EFForg / OpenWireless

The official home of the EFF OpenWireless Project
Other
732 stars 80 forks source link

Some DNS names fail to resolve #225

Open jsha opened 10 years ago

jsha commented 10 years ago

Steps to reproduce:

  $ nslookup mozilla.org 172.30.42.1
;; Truncated, retrying in TCP mode.
;; communications error to 172.30.42.1#53: end of file

$ nslookup google.com 172.30.42.1
Server:         172.30.42.1
Address:        172.30.42.1#53

Non-authoritative answer:
Name:   google.com
Address: 173.194.68.101
Name:   google.com
Address: 173.194.68.102
Name:   google.com
Address: 173.194.68.138
Name:   google.com
Address: 173.194.68.113
Name:   google.com
Address: 173.194.68.139
Name:   google.com
Address: 173.194.68.100

It's strange that only mozilla.org fails to resolve. And if you log on to the router, they resolve successfully. Note that both mozilla.org and google.com have an AAAA (IPv6) response in addition to the A (IPv4) response, so that's not a factor:

root@cerowrt:~# nslookup mozilla.org 172.30.42.1
Server:    172.30.42.1
Address 1: 172.30.42.1

Name:      mozilla.org
Address 1: 2620:101:8008:5::2:1 bedrock-prod.zlb.phx.mozilla.net
Address 2: 63.245.215.20 bedrock-prod-zlb.vips.scl3.mozilla.com

root@cerowrt:~# nslookup google.com 172.30.42.1
Server:    172.30.42.1
Address 1: 172.30.42.1

Name:      google.com
Address 1: 2607:f8b0:400d:c06::8b qh-in-x8b.1e100.net
Address 2: 74.125.22.113 qh-in-f113.1e100.net
Address 3: 74.125.22.139 qh-in-f139.1e100.net
Address 4: 74.125.22.101 qh-in-f101.1e100.net
Address 5: 74.125.22.102 qh-in-f102.1e100.net
Address 6: 74.125.22.138 qh-in-f138.1e100.net
Address 7: 74.125.22.100 qh-in-f100.1e100.net

The next step to debug would probably be to take a packet capture of the nslookup using e.g. Wireshark. If you take a capture of the lookup on a non-OpenWireless network as well you should be able to see the difference between success and failure.

jsha commented 10 years ago

image

I took a packet capture and viewed it in Wireshark. On the left is a failed request from the OpenWireless public network (also repros on the private network). On the right is a successful request from the upstream network. The only difference between the two is that the flag 'Truncated: Message is truncated' is set on the failed request. Which is odd since both responses are the same length.
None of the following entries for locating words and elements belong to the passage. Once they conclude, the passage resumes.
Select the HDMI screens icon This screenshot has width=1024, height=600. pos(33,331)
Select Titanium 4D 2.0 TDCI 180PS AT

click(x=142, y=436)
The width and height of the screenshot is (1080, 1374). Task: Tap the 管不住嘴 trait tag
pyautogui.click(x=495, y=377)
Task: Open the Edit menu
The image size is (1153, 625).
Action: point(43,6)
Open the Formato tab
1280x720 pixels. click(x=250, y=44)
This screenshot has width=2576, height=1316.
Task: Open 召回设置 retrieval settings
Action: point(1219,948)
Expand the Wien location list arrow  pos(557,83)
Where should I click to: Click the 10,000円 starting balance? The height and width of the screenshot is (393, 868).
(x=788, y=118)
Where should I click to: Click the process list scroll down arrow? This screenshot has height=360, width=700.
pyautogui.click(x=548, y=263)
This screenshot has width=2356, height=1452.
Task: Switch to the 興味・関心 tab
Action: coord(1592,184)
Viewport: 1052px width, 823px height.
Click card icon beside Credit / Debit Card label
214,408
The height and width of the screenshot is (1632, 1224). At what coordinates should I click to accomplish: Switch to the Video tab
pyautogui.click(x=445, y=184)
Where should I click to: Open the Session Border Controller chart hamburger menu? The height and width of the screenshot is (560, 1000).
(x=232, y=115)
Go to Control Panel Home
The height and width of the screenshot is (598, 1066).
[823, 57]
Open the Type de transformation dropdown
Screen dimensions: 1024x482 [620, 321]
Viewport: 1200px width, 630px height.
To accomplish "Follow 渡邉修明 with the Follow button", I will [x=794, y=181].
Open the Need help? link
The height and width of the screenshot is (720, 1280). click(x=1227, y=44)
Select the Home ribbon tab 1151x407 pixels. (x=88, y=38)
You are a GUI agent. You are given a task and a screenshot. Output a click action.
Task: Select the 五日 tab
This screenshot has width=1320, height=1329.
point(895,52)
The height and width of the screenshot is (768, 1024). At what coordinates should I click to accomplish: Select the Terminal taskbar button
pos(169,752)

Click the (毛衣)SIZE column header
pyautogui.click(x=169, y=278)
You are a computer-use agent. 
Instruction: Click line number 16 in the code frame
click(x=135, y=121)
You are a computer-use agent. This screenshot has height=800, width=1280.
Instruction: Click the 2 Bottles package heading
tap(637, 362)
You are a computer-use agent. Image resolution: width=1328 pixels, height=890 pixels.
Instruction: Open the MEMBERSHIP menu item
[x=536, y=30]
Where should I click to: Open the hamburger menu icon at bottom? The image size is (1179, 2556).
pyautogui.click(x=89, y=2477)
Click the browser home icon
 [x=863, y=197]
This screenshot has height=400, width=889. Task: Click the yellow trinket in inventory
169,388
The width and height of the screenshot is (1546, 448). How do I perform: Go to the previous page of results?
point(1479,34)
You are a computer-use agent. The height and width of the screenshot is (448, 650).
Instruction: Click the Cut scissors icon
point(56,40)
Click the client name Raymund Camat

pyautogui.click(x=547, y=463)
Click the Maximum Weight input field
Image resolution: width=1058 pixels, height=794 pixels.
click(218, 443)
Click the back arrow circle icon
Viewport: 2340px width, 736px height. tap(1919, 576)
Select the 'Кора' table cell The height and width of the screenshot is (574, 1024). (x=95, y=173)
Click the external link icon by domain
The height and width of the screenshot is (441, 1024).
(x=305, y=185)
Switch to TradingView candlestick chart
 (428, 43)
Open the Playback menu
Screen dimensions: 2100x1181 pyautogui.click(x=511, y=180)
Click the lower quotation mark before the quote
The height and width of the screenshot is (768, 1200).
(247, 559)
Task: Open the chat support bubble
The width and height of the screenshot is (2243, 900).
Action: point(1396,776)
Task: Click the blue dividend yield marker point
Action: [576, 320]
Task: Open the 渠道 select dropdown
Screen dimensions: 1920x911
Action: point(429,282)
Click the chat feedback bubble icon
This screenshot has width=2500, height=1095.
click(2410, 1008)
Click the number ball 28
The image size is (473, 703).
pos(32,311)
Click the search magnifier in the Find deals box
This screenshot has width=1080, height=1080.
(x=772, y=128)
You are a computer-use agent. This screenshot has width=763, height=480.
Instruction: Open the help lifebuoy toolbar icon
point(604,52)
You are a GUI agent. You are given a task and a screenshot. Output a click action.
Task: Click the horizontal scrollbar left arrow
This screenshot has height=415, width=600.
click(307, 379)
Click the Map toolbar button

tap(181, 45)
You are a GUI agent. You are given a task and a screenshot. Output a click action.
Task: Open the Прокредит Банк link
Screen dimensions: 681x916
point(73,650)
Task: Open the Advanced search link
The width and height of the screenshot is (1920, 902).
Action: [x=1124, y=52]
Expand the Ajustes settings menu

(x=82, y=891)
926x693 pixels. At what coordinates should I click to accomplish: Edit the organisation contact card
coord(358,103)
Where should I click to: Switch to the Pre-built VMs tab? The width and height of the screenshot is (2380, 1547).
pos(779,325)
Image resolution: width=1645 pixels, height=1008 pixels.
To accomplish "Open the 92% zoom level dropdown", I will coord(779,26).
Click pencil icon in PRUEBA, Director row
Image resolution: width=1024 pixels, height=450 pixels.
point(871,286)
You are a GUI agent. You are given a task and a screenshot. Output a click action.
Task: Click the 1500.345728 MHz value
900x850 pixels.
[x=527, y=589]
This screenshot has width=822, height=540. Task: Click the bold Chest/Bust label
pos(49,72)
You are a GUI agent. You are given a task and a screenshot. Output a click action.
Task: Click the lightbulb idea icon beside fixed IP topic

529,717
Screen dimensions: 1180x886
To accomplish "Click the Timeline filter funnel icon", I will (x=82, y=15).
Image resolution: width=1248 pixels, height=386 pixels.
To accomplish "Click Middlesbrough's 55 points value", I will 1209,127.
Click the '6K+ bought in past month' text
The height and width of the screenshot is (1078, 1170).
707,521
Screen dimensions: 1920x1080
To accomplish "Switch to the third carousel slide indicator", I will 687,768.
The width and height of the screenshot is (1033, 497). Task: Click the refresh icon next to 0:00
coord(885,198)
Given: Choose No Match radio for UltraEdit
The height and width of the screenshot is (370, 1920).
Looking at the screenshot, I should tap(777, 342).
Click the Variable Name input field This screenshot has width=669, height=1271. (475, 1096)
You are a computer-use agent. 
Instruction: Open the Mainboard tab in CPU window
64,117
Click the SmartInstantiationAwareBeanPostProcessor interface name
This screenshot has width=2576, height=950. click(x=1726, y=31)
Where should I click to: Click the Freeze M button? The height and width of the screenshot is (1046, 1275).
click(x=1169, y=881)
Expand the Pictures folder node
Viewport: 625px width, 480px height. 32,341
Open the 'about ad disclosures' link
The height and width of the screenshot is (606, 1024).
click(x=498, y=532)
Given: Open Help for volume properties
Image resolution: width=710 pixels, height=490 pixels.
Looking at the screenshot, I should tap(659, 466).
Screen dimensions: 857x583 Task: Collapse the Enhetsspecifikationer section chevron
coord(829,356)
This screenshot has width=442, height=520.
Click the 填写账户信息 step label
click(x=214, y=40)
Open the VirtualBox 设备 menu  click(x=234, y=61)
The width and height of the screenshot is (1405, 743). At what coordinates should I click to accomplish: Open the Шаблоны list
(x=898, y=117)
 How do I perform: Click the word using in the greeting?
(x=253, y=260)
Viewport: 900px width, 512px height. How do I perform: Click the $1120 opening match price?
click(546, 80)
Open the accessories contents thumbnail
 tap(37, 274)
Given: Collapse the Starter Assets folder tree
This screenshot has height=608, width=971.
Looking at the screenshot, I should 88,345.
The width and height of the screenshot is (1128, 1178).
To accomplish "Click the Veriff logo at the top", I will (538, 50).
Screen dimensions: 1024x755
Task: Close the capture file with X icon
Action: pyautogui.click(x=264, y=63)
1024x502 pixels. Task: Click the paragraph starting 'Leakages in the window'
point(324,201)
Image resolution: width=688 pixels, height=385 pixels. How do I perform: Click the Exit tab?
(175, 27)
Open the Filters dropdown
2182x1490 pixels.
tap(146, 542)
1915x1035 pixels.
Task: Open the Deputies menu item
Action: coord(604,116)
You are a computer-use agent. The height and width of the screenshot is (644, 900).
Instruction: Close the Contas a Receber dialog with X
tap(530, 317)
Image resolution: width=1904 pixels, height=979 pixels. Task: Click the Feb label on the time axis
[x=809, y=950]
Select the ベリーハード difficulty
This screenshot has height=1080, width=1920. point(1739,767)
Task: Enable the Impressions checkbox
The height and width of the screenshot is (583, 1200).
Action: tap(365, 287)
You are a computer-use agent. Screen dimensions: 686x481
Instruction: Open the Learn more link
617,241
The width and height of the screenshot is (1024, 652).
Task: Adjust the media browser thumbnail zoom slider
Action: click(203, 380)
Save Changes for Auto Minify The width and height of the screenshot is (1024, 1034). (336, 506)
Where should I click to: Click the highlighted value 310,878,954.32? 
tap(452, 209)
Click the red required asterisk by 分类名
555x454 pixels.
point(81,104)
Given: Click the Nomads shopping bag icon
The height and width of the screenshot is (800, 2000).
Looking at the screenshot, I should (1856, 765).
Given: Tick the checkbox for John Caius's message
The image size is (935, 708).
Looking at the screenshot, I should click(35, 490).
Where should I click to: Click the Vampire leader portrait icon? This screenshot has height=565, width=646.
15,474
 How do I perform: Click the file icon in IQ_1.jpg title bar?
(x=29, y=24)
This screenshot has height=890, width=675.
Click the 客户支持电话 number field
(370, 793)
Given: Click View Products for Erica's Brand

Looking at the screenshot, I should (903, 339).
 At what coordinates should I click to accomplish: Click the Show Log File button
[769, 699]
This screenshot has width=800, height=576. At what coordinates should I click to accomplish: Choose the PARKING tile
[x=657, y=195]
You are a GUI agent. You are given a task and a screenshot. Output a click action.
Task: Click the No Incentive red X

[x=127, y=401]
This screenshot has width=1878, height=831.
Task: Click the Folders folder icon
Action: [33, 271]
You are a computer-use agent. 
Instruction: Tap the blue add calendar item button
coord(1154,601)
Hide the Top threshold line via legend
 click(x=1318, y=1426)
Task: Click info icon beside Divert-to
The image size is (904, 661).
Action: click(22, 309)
Since this is a DNS-layer problem, I'm leaning towards the idea that it might be an issue in dnsmasq. Still not sure.

RussellSenior commented 10 years ago

This looks like it might be relevant: http://lists.thekelleys.org.uk/pipermail/dnsmasq-discuss/2009q2/002962.html

davidstrauss commented 10 years ago

Would it be possible to switch to Unbound instead of dnsmasq? The DNSSec validation would be a great addition to the platform.